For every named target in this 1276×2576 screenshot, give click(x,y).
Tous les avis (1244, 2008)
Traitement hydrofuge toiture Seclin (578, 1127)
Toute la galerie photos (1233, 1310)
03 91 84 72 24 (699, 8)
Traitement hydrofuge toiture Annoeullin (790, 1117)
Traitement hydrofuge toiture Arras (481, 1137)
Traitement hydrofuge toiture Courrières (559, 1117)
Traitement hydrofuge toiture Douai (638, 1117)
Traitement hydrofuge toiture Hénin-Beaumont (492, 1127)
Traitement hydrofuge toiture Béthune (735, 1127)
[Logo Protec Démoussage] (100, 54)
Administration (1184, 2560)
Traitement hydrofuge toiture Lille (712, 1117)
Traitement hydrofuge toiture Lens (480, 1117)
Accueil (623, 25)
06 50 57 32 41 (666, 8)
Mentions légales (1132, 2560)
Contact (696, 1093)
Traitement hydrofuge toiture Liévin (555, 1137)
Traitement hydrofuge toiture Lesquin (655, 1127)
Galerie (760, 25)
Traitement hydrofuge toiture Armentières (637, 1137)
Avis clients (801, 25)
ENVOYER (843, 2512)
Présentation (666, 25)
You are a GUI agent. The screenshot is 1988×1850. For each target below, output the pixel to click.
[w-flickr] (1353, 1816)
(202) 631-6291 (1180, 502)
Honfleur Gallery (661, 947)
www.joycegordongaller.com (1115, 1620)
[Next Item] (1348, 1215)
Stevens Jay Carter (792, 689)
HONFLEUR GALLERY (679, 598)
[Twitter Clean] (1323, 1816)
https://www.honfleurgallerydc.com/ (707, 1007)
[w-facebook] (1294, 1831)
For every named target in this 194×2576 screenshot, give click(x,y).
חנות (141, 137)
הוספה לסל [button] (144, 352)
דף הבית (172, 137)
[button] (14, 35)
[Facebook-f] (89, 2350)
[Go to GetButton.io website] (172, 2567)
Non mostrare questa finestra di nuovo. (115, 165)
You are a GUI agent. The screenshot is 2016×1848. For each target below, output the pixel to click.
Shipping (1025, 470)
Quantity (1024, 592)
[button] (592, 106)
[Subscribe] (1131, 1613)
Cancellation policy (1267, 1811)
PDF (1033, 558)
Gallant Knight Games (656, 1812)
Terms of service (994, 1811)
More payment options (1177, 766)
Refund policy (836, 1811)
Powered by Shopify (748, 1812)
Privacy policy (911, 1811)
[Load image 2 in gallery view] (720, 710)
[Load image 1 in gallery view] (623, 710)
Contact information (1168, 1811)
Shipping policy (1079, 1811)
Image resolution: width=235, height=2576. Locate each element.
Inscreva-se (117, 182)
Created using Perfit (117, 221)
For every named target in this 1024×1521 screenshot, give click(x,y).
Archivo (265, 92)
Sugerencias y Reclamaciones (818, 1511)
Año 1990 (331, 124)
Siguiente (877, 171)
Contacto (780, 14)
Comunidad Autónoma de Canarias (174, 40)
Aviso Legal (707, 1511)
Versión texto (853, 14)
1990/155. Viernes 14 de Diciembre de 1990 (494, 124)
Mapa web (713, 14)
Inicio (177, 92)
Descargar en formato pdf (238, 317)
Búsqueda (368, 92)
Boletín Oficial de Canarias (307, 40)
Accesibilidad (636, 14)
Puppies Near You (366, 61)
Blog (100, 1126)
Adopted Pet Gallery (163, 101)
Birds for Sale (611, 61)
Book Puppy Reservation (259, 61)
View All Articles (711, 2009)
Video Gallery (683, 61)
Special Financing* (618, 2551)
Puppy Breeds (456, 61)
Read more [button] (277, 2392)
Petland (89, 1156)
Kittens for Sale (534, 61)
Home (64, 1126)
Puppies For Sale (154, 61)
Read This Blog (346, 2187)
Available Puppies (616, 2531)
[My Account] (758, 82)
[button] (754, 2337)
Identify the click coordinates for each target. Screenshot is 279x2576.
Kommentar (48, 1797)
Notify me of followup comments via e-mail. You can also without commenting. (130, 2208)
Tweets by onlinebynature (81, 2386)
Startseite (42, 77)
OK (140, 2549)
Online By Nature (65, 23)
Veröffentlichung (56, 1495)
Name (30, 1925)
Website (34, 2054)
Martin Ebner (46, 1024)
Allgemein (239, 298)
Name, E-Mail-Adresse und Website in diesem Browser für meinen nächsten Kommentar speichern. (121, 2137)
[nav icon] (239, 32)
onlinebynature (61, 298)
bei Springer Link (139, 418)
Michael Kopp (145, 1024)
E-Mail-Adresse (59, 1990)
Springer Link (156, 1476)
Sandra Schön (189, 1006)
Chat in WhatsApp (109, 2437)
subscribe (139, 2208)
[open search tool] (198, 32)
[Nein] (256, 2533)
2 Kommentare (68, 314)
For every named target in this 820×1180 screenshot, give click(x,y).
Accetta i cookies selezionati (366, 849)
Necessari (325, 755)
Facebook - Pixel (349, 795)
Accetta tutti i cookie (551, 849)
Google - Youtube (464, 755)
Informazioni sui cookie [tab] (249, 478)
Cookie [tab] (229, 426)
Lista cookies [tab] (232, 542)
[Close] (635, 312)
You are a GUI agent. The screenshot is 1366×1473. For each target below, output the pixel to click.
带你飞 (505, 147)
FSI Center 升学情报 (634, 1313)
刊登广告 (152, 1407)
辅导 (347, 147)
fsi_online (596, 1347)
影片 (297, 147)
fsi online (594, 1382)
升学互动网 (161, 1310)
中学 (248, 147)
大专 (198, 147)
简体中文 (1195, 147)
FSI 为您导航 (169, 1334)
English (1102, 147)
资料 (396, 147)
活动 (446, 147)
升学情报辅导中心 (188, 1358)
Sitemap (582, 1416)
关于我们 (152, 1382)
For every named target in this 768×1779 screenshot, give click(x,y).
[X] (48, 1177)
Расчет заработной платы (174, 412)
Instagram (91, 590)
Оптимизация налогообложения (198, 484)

====

### What you will do
The response should be the listing above, limited to the lines between the one holding "Présentation (666, 25)" and the one holding "[w-facebook] (1294, 1831)", inclusive, reproduced exactly.

### Reply
Présentation (666, 25)
You are a GUI agent. The screenshot is 1988×1850. For each target below, output the pixel to click.
[w-flickr] (1353, 1816)
(202) 631-6291 (1180, 502)
Honfleur Gallery (661, 947)
www.joycegordongaller.com (1115, 1620)
[Next Item] (1348, 1215)
Stevens Jay Carter (792, 689)
HONFLEUR GALLERY (679, 598)
[Twitter Clean] (1323, 1816)
https://www.honfleurgallerydc.com/ (707, 1007)
[w-facebook] (1294, 1831)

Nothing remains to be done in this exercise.